**YOUR ASSIGNMENT**
The answer must be an exact copy of the lines from the one with "Open the Attachments paperclip panel icon" through the final line of the records below, with no pictures.

**DATA RECORDS**

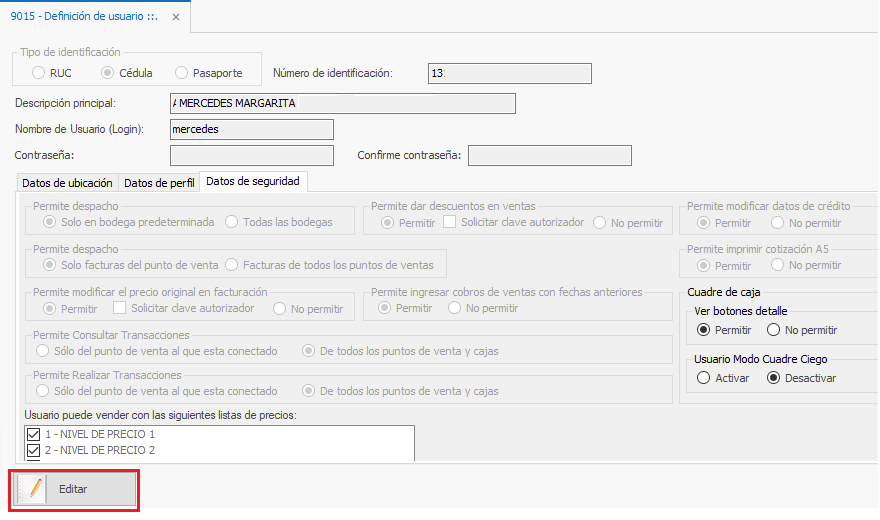Viewport: 880px width, 520px height.
Task: Choose Permitir under Ver botones detalle
Action: coord(704,330)
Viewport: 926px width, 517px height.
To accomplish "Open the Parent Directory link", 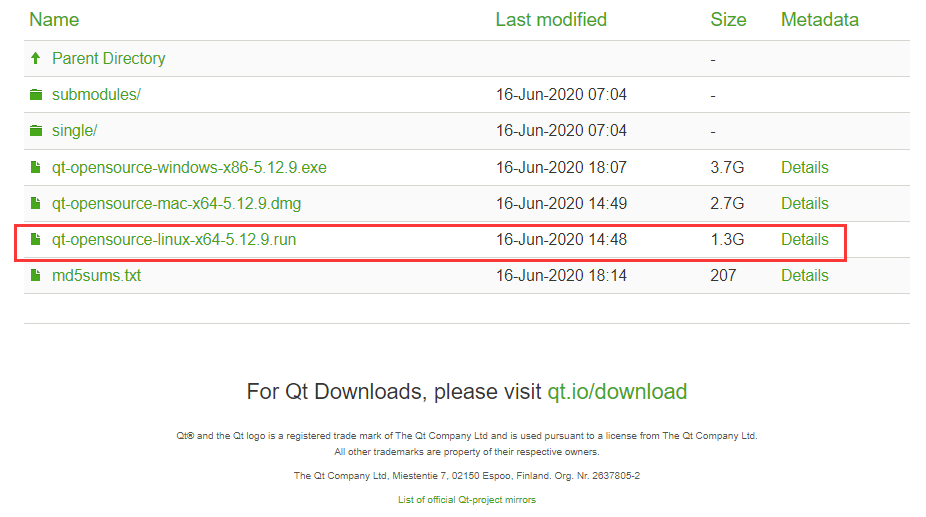I will pos(108,59).
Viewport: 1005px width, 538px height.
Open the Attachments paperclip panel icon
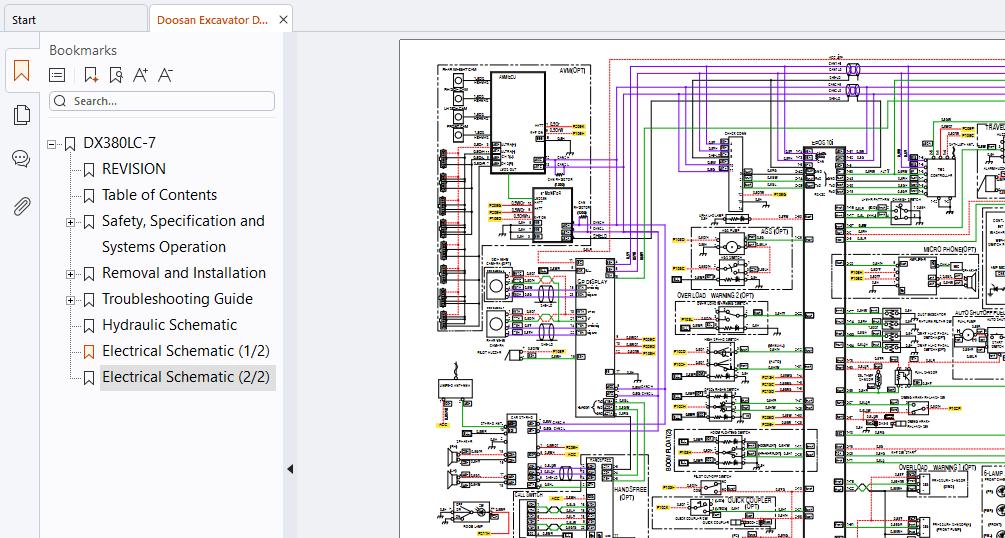click(x=21, y=206)
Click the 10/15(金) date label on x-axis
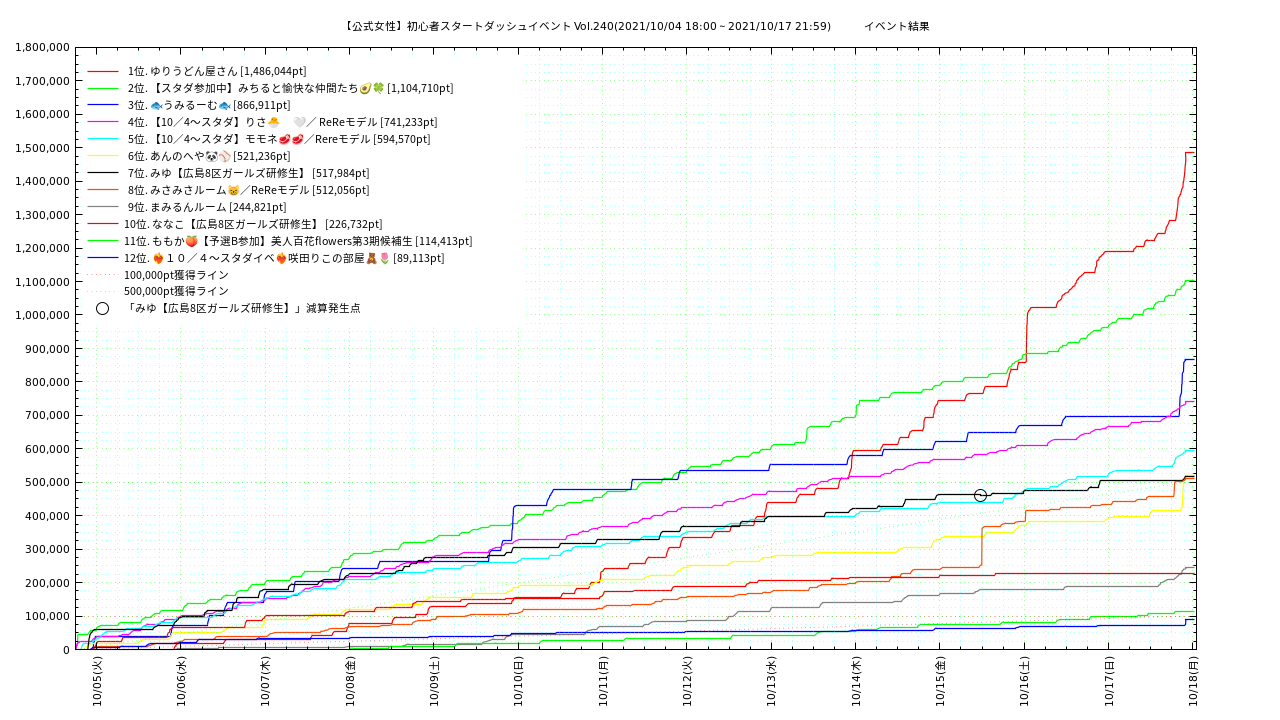The width and height of the screenshot is (1280, 720). coord(940,681)
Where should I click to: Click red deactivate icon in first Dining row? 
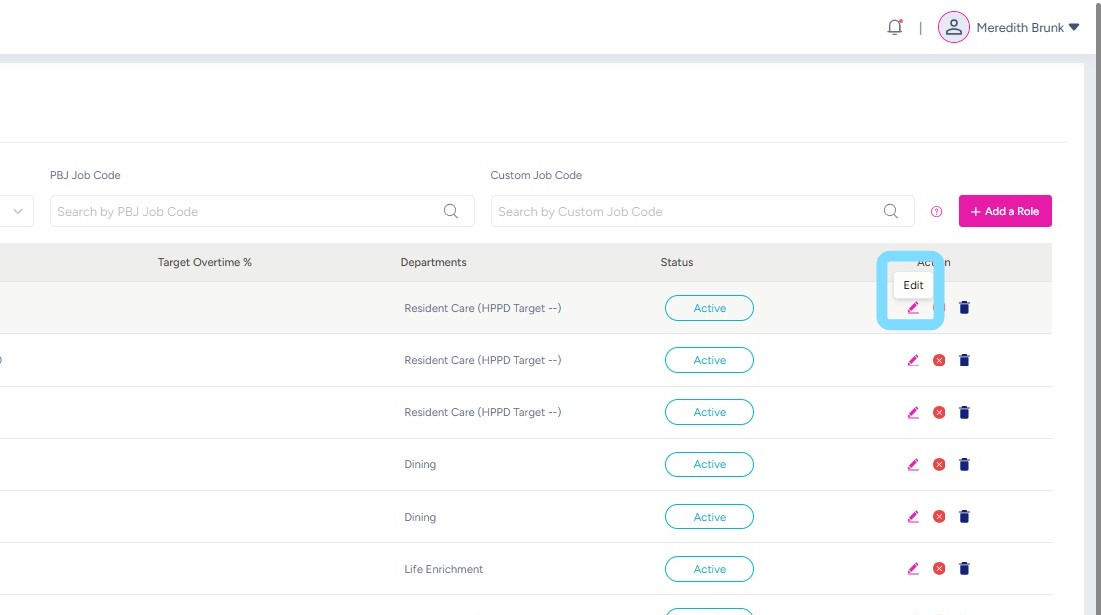coord(939,464)
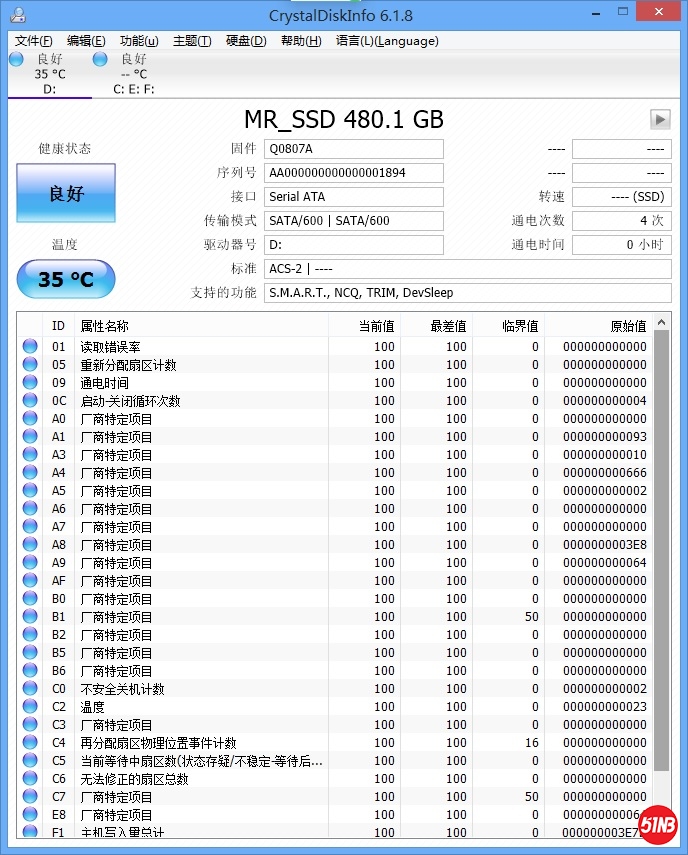Click the 序列号 serial number field

353,173
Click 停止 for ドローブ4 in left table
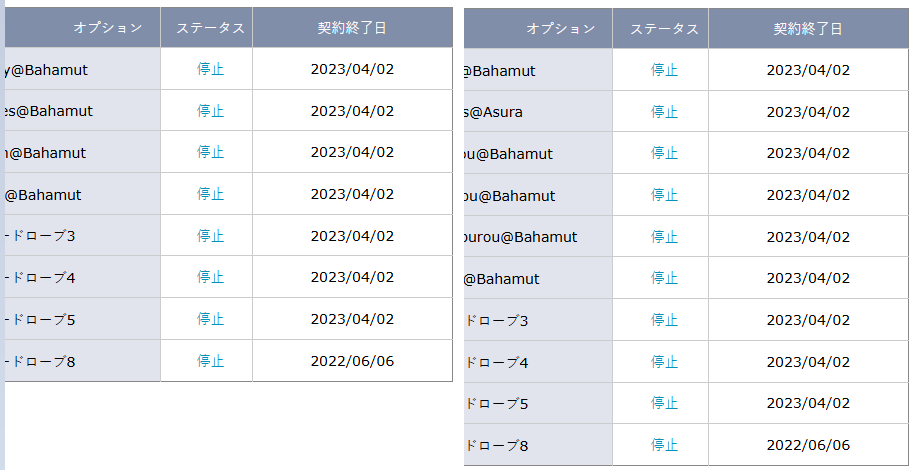The height and width of the screenshot is (470, 911). 210,277
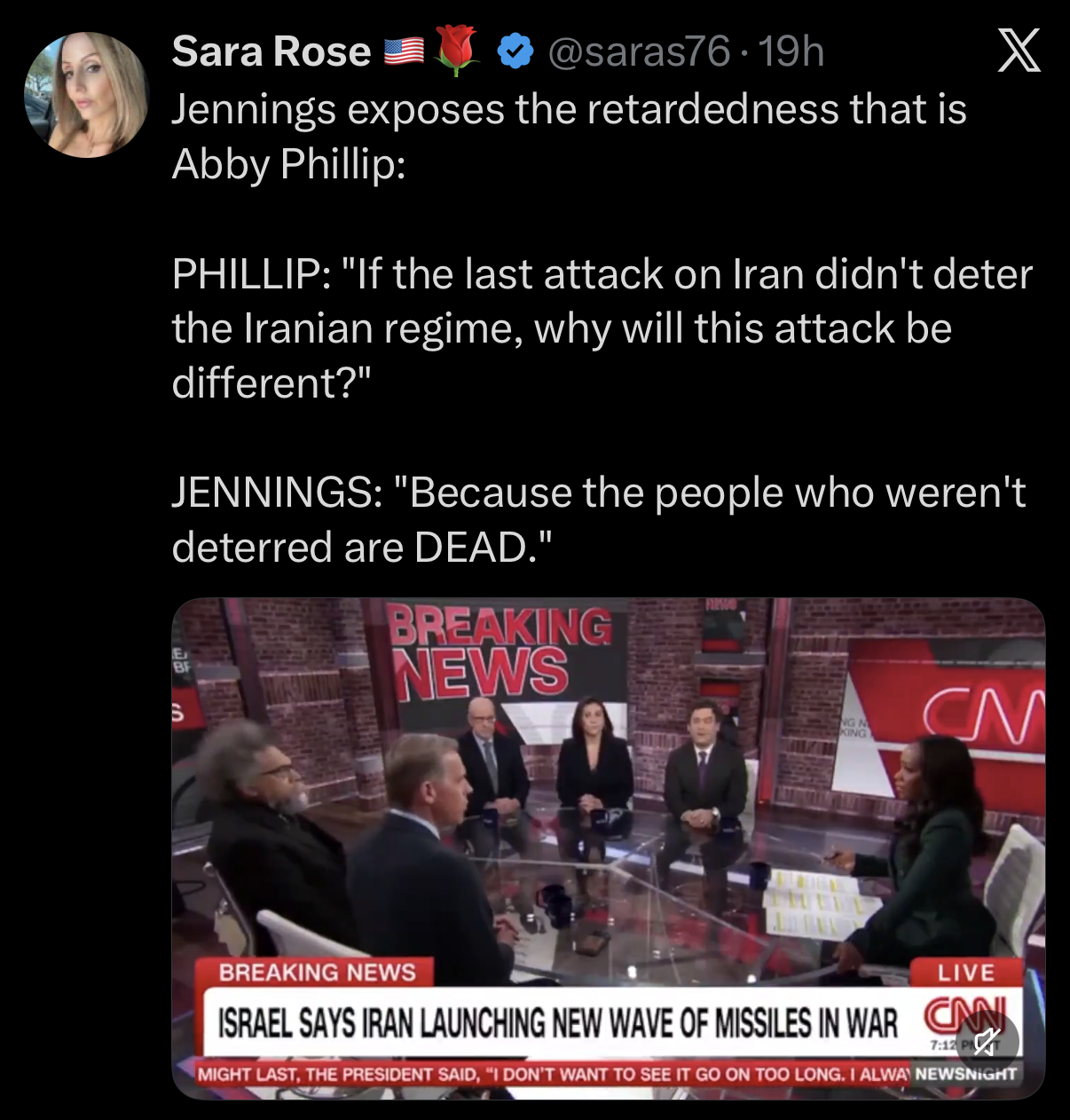Unmute video via crossed speaker icon
This screenshot has width=1070, height=1120.
click(x=987, y=1042)
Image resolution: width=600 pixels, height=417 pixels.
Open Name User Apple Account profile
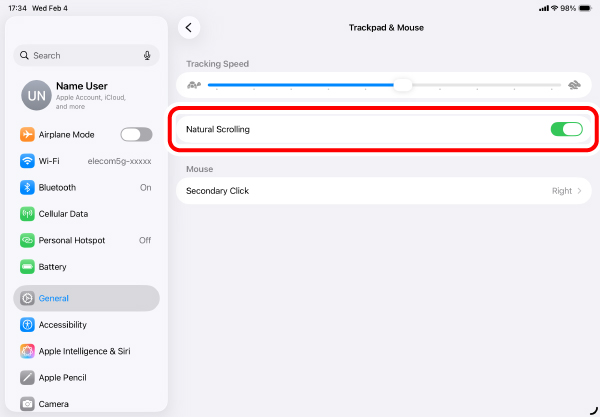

**SOLUTION TO THIS PROBLEM**
Open the Attachments paperclip panel icon
click(x=21, y=206)
Click the 10/15(金) date label on x-axis
The width and height of the screenshot is (1280, 720). coord(940,681)
Where should I click to: Click red deactivate icon in first Dining row? 
coord(939,464)
Click the 序列号 serial number field

353,173
Click 停止 for ドローブ4 in left table
The height and width of the screenshot is (470, 911). 210,277
Unmute video via crossed speaker icon
This screenshot has width=1070, height=1120.
click(x=987, y=1042)
Image resolution: width=600 pixels, height=417 pixels.
Open Name User Apple Account profile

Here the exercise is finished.